Collected data entries:
§ §

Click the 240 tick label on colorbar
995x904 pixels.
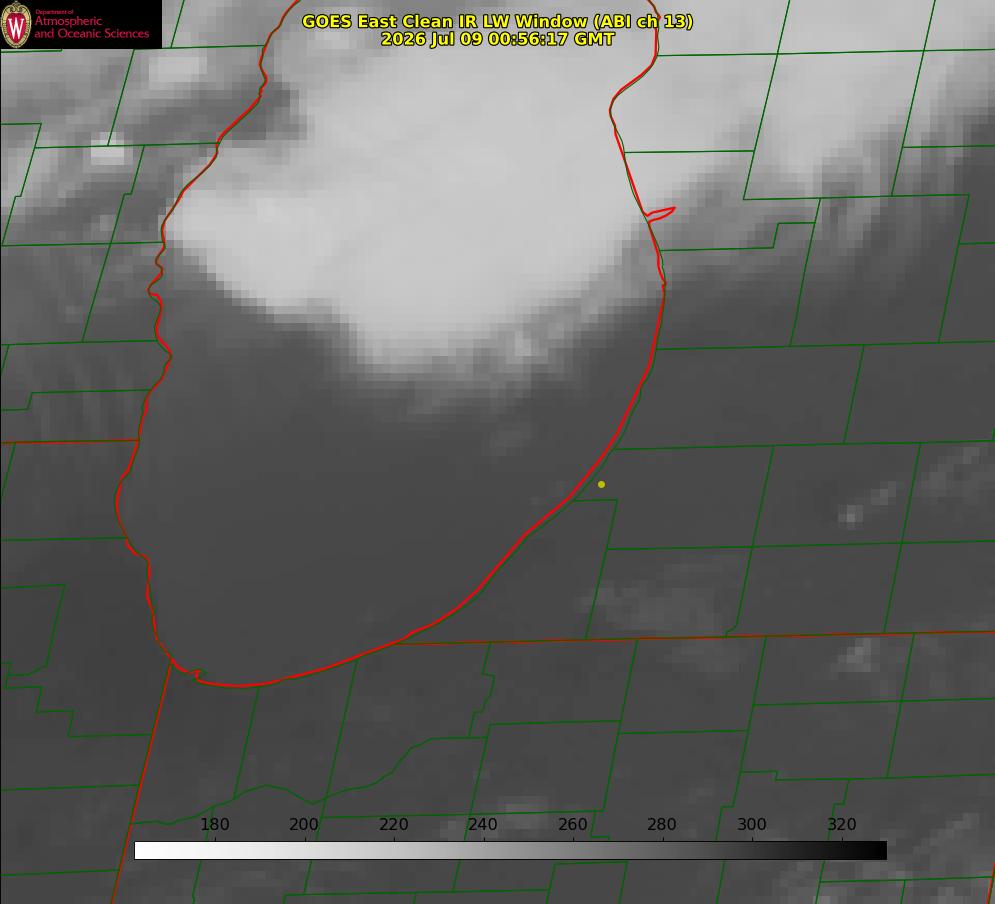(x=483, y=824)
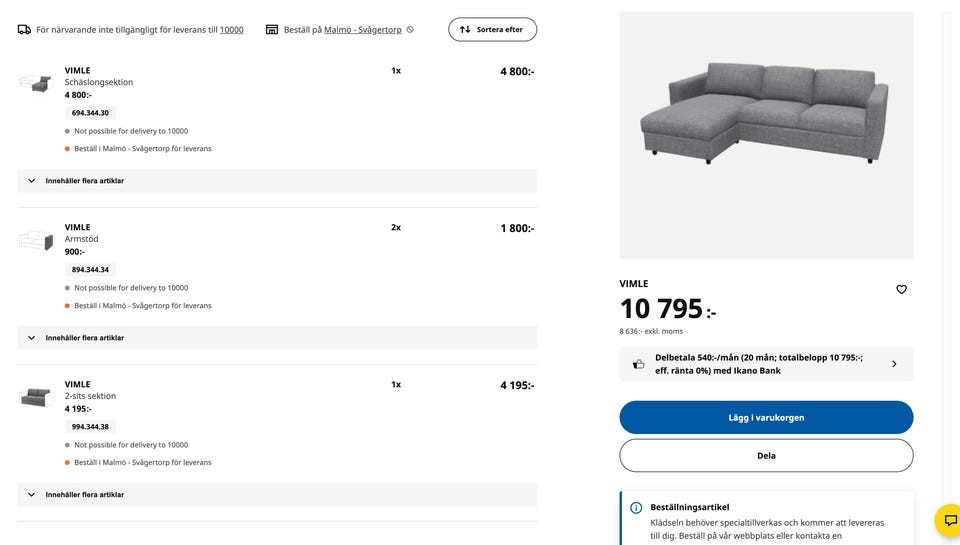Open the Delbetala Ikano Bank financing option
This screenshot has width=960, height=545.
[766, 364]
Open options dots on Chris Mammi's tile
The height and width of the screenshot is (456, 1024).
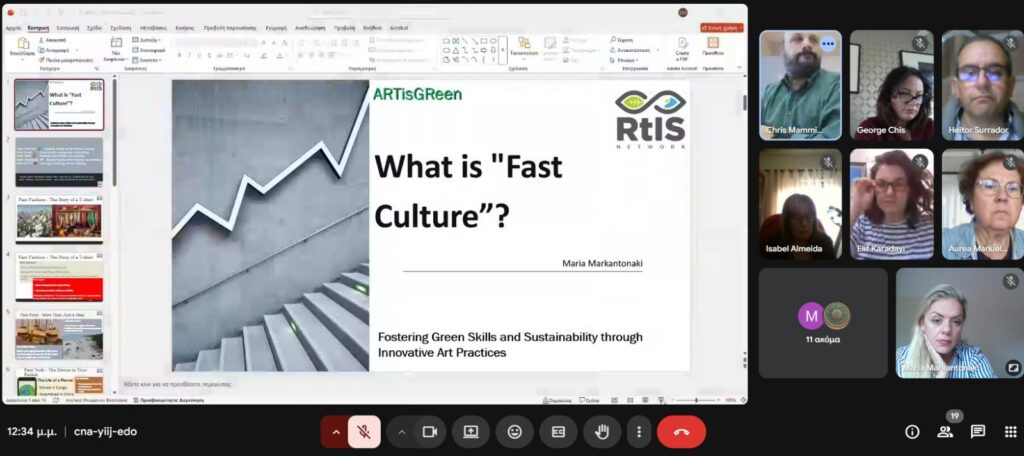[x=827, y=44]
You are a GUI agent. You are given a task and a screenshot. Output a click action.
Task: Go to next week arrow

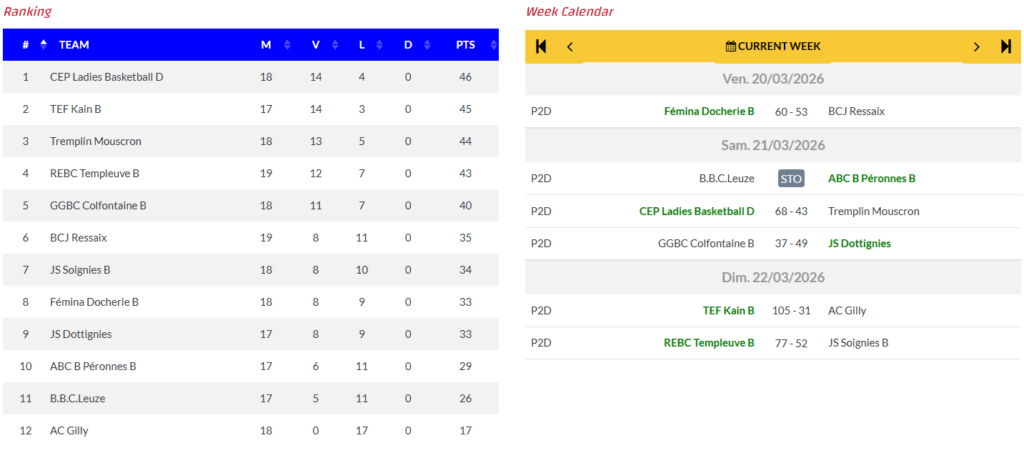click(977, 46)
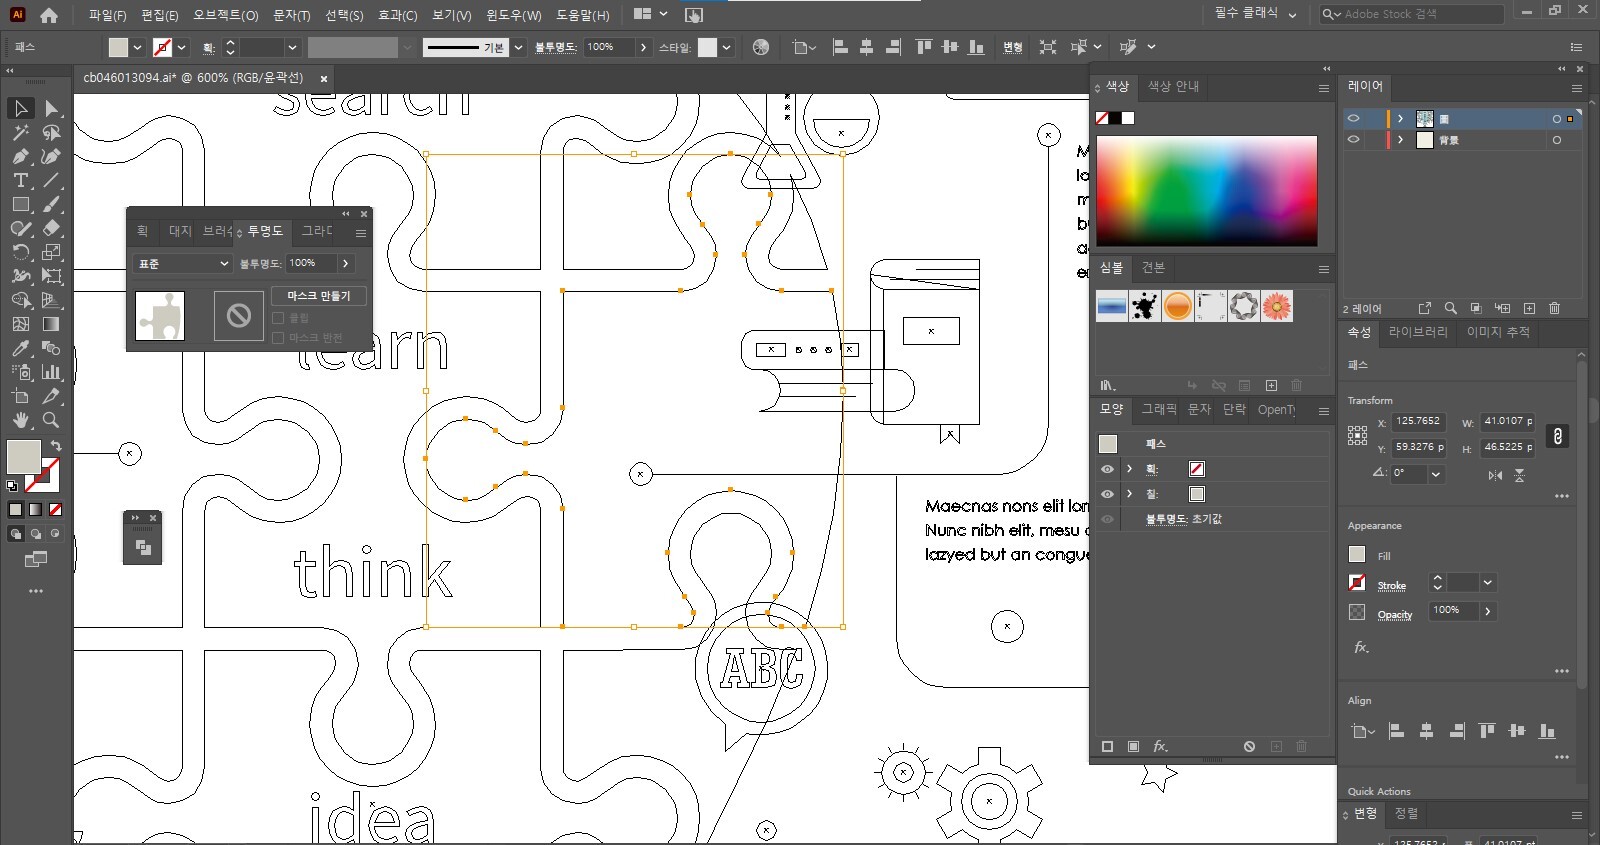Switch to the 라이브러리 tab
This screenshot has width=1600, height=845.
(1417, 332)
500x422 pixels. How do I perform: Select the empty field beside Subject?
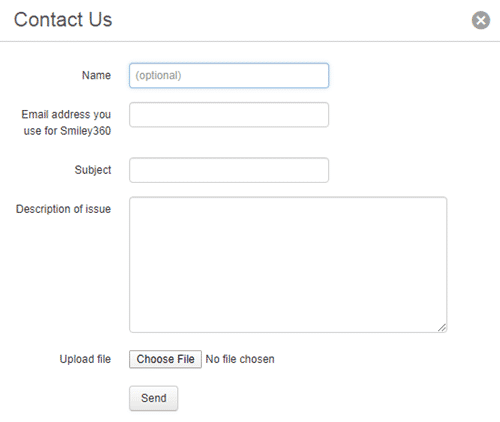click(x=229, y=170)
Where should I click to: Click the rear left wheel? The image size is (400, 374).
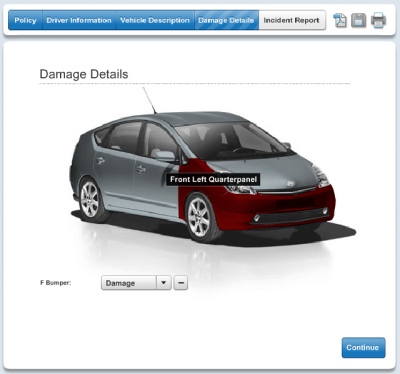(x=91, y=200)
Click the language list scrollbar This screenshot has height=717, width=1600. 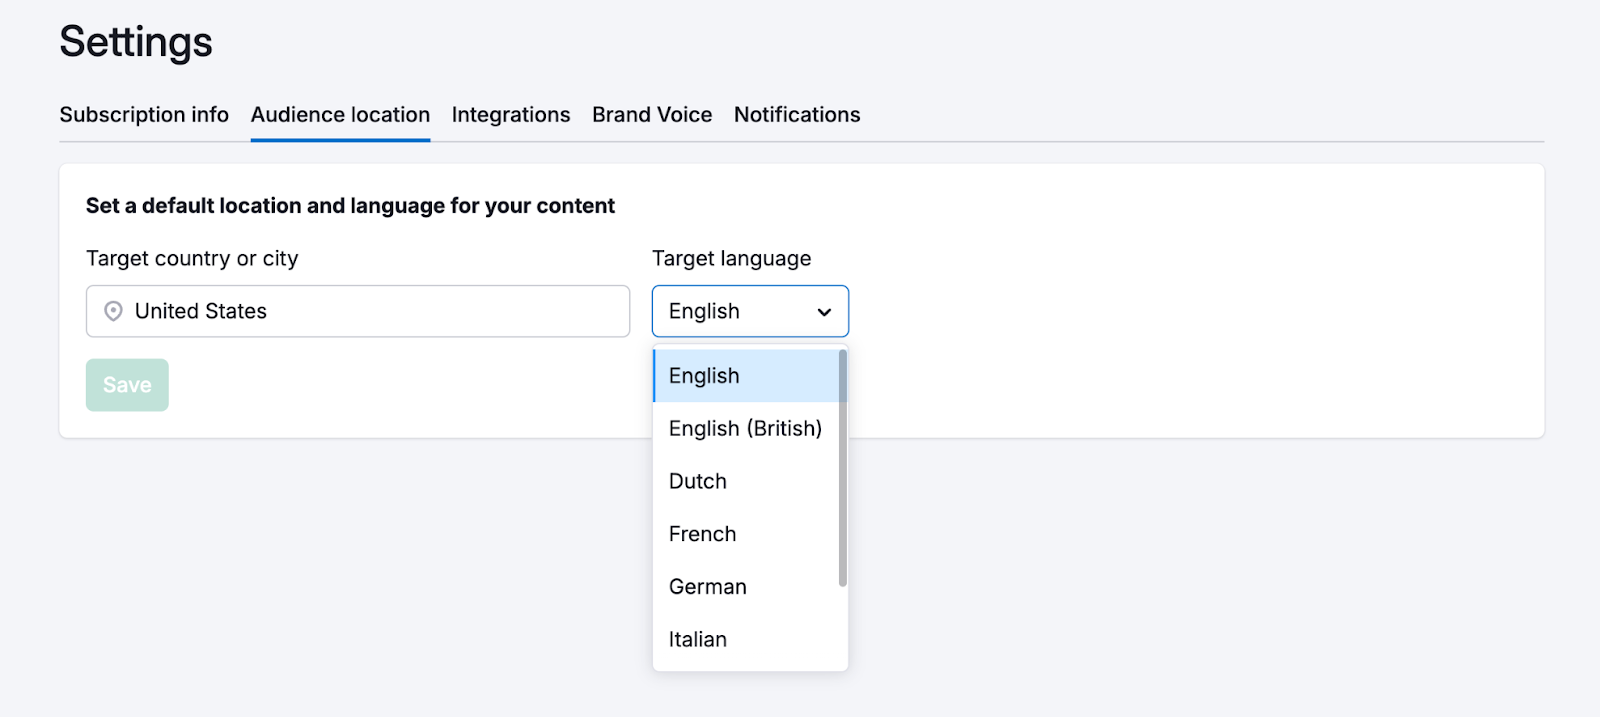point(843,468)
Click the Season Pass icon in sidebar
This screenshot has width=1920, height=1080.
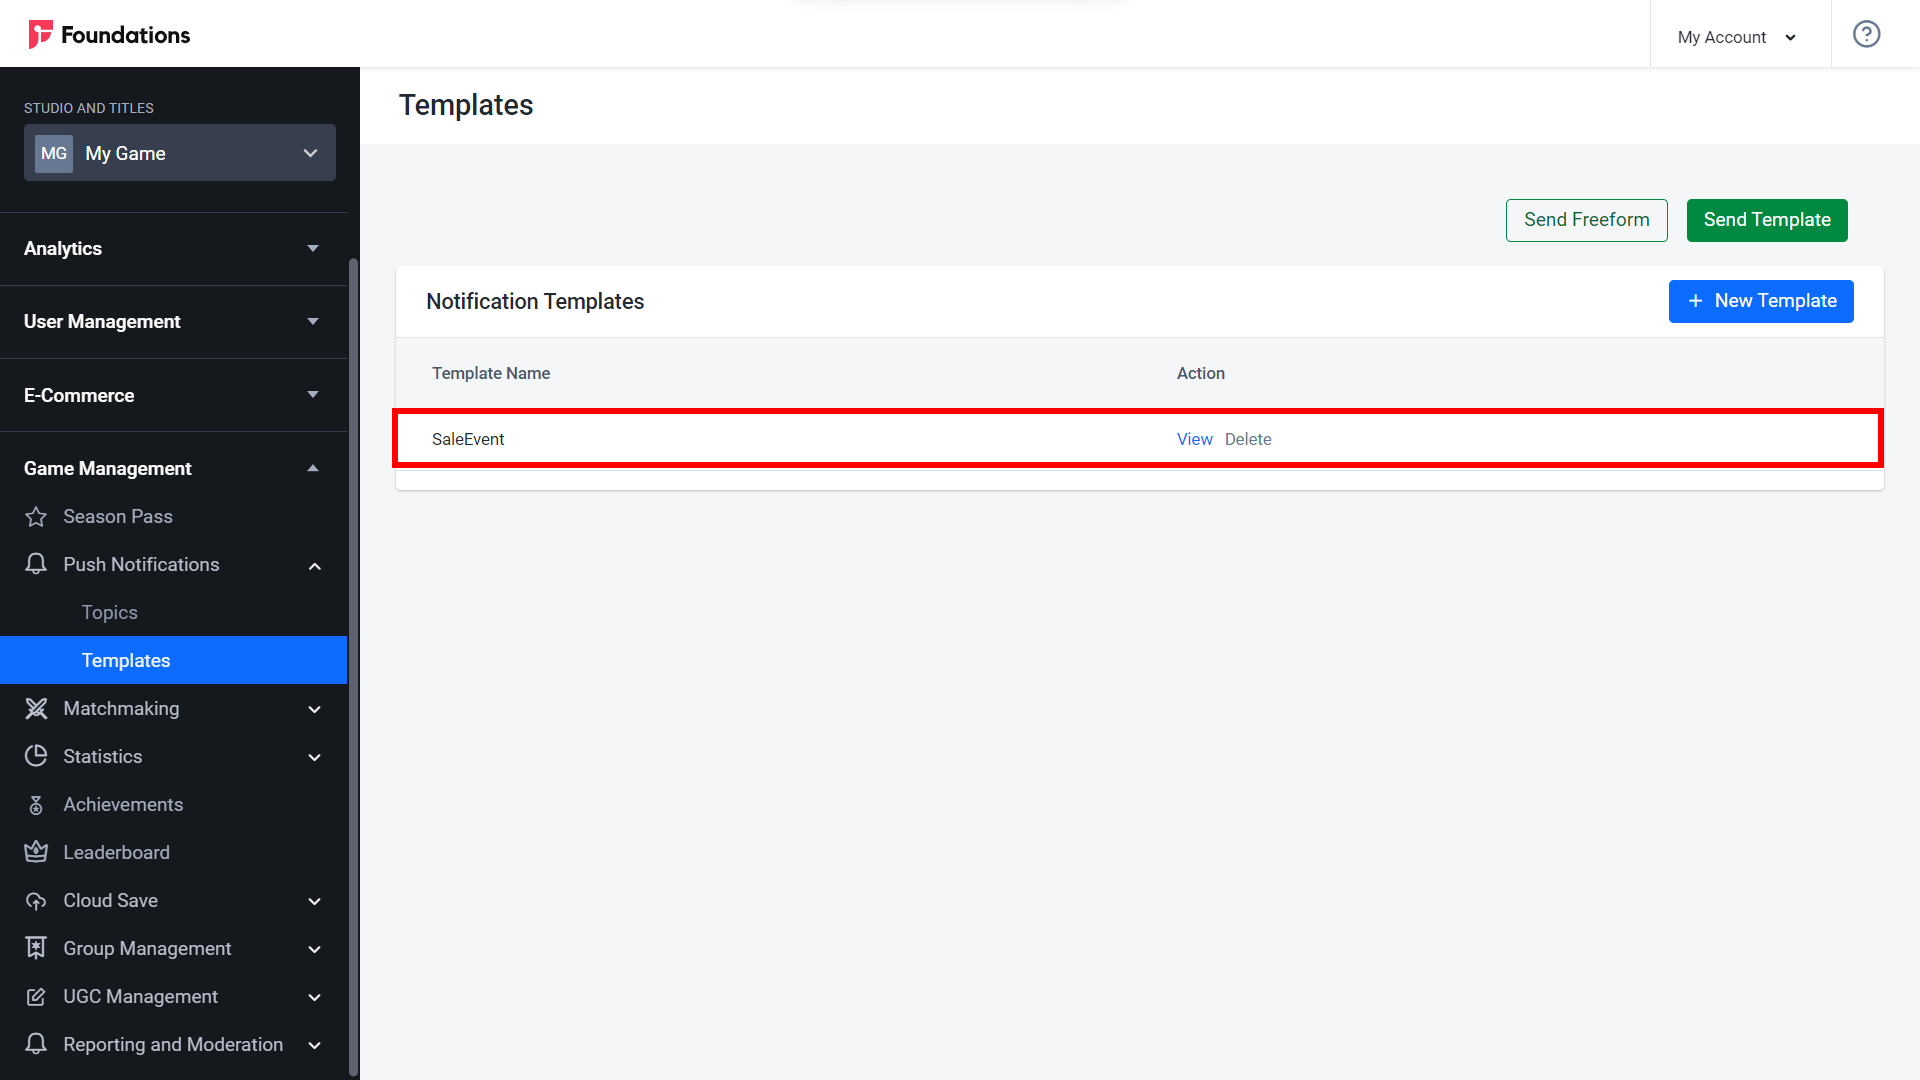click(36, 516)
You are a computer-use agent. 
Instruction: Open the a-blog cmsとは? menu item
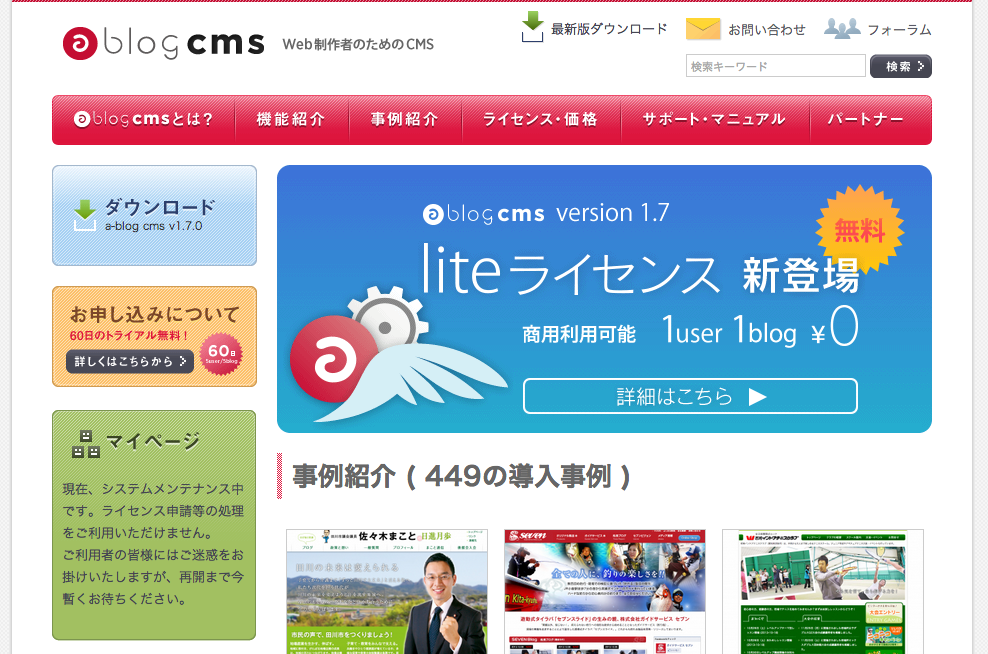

§ §

Work instructions: Go through the entries and return each line where the word "agent" occurs.

Exercise solution:
You are a GUI agent. You are given a task and a screenshot. Output a click action.
You are a computer-use agent. 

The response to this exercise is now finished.